A Transformer-based self-supervised learning approach effectively extracts contextualized representations from ECG signals, achieving state-of-the-art performance in emotion recognition.
Absolute Event Rate: 0.88% vs 0.85%
p-value: p=<0.01
In order to exploit representations of time-series signals, such as physiological signals, it is essential that these representations capture relevant information from the whole signal. In this work, we propose to use a Transformer-based model to process electrocardiograms (ECG) for emotion recognition. Attention mechanisms of the Transformer can be used to build contextualized representations for a signal, giving more importance to relevant parts. These representations may then be processed with a fully-connected network to predict emotions.To overcome the relatively small size of datasets with emotional labels, we employ self-supervised learning. We gathered several ECG datasets with no labels of emotion to pre-train our model, which we then fine-tuned for emotion recognition on the AMIGOS dataset.
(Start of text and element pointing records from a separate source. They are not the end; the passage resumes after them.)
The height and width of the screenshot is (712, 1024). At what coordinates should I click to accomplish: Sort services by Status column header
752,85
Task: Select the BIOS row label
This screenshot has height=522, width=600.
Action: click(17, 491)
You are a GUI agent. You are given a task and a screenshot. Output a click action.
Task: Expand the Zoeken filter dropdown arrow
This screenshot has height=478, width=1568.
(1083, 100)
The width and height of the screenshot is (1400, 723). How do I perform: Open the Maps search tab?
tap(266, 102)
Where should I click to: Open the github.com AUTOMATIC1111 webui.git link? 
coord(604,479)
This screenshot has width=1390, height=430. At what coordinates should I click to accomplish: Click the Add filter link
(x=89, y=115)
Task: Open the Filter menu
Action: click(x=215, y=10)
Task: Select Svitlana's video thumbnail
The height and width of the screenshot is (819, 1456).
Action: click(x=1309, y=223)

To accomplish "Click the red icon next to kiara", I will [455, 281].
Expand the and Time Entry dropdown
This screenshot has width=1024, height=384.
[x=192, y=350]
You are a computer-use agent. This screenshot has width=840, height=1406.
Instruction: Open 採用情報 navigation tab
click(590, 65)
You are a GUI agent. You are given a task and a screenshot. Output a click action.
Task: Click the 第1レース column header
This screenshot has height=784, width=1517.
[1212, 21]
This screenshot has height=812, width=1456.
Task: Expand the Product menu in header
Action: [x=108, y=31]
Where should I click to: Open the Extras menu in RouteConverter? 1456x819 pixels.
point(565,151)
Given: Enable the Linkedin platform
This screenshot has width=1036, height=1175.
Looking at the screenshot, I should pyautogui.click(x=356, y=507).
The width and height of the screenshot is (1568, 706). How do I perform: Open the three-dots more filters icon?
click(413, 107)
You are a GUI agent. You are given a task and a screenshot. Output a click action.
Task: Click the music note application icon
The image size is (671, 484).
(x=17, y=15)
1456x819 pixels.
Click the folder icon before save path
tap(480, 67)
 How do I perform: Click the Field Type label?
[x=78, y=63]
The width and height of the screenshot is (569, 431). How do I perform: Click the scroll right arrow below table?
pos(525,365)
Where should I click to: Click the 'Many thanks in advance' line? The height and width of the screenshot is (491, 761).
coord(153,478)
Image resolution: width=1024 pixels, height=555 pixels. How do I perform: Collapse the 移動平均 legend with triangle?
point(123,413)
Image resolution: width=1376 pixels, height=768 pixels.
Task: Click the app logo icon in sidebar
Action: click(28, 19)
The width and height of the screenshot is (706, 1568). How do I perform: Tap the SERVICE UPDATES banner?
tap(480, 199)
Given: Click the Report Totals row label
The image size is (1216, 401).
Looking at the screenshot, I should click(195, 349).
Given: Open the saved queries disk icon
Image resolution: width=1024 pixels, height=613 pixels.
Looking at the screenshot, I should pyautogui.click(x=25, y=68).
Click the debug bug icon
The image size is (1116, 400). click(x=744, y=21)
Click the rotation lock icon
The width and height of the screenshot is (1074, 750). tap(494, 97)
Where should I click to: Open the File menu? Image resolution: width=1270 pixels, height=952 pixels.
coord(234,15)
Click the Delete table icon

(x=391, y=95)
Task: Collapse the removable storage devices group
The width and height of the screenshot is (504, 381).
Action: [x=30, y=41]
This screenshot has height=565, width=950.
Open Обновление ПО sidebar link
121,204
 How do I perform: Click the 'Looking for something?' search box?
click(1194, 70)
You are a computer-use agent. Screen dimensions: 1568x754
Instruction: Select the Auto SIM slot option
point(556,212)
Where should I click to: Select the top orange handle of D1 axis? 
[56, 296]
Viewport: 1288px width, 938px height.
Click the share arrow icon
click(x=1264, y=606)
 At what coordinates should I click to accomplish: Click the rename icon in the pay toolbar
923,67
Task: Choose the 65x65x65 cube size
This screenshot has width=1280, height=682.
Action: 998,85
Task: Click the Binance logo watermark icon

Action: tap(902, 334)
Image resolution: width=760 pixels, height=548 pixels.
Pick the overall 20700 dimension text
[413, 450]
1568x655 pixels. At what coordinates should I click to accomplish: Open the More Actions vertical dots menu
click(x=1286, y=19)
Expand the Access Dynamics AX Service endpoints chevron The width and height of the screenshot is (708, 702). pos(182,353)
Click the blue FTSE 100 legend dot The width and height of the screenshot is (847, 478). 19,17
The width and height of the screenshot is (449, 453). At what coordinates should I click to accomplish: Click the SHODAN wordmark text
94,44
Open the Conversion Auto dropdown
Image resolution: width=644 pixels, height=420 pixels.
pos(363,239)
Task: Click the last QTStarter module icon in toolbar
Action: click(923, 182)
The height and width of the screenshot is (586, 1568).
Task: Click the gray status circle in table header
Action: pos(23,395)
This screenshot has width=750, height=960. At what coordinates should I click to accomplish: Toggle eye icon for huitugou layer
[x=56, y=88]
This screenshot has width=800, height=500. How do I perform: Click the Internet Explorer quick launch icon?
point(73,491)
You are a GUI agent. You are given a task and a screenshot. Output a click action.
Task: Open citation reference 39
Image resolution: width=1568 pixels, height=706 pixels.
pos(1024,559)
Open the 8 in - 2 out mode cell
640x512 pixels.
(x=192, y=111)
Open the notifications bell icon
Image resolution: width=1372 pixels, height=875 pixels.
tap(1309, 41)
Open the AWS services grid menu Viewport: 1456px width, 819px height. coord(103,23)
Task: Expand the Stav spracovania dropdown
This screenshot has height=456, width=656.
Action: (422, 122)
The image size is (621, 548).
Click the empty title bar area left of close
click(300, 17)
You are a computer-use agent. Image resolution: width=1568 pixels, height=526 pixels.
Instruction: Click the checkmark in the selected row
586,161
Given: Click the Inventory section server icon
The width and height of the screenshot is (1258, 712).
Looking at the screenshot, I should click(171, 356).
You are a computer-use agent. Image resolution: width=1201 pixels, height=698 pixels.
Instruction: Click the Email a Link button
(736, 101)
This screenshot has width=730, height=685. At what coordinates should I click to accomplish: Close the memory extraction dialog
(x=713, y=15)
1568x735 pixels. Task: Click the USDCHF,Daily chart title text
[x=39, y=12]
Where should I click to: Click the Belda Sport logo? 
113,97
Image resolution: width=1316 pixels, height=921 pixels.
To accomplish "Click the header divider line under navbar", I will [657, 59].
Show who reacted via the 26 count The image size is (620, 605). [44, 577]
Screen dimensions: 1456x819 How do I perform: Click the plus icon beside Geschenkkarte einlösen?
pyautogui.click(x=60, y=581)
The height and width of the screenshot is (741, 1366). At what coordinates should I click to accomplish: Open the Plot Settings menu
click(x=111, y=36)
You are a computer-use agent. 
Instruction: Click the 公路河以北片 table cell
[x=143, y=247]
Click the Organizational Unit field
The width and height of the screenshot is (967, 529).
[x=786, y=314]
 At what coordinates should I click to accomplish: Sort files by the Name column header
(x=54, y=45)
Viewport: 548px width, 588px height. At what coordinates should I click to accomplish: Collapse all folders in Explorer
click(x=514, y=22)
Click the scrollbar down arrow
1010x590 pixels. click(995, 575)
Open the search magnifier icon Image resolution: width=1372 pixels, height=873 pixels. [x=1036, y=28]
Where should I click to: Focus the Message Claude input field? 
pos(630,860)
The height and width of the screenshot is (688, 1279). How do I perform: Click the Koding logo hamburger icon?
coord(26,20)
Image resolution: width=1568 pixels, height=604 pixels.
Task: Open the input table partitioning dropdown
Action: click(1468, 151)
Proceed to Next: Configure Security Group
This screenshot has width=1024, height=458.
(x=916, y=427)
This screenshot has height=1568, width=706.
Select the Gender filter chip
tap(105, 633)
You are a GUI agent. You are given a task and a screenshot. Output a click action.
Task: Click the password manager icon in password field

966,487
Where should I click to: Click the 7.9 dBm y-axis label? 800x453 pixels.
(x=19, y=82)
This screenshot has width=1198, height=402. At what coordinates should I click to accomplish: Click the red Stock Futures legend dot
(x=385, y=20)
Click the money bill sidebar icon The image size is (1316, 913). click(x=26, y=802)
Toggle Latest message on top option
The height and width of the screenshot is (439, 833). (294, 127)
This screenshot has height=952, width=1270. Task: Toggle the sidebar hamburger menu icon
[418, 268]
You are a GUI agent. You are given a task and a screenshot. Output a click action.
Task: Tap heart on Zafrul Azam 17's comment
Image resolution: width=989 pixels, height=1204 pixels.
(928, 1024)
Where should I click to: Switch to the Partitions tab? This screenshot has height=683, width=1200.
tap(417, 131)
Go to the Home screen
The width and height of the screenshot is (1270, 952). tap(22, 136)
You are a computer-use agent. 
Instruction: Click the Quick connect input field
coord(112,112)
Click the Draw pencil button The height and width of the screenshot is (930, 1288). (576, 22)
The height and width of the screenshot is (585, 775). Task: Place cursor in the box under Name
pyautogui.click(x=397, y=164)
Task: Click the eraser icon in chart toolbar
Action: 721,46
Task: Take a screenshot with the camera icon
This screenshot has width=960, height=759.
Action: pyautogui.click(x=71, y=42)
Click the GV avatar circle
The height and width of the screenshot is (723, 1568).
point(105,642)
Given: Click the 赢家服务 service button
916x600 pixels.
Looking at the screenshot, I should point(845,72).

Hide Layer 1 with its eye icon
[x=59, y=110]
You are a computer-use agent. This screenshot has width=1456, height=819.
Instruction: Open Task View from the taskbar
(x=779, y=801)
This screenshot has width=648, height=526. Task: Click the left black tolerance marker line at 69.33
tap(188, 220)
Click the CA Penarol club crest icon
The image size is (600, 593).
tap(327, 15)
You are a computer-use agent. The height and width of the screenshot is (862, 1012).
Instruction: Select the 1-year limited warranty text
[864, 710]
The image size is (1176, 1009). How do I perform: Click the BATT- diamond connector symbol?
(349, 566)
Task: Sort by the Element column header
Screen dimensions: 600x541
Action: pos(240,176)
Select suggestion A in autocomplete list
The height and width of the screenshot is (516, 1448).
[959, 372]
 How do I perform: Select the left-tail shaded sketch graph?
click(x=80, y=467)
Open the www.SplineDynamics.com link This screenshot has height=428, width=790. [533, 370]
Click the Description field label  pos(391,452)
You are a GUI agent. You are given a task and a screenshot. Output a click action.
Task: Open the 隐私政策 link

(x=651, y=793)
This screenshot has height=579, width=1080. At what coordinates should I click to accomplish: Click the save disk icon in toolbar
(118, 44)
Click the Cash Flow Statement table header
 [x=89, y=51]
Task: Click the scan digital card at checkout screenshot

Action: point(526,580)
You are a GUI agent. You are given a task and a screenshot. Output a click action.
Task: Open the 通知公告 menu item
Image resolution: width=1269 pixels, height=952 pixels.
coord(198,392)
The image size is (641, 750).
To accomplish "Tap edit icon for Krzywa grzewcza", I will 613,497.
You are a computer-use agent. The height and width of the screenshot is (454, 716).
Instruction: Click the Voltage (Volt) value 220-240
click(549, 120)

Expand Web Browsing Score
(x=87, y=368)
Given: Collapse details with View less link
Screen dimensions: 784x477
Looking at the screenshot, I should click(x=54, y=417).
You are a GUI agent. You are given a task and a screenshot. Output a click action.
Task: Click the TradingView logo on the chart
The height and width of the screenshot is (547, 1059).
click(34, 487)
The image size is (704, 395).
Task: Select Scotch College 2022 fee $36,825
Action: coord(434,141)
We show that our approach reaches state-of-the-art performances for emotion recognition using ECG signals on AMIGOS. More generally, our experiments show that transformers and pre-training are promising strategies for emotion recognition with physiological signals.
Vazquez-Rodriguez et al. (Sun,) conducted a other in Emotion Recognition (n=40). Pre-trained Transformer-based model vs. Pre-trained 1D-CNN was evaluated on Arousal Accuracy (p=<0.01). A pre-trained Transformer-based model achieved an average accuracy of 0.88 for arousal recognition from ECG signals, significantly outperforming a pre-trained CNN approach.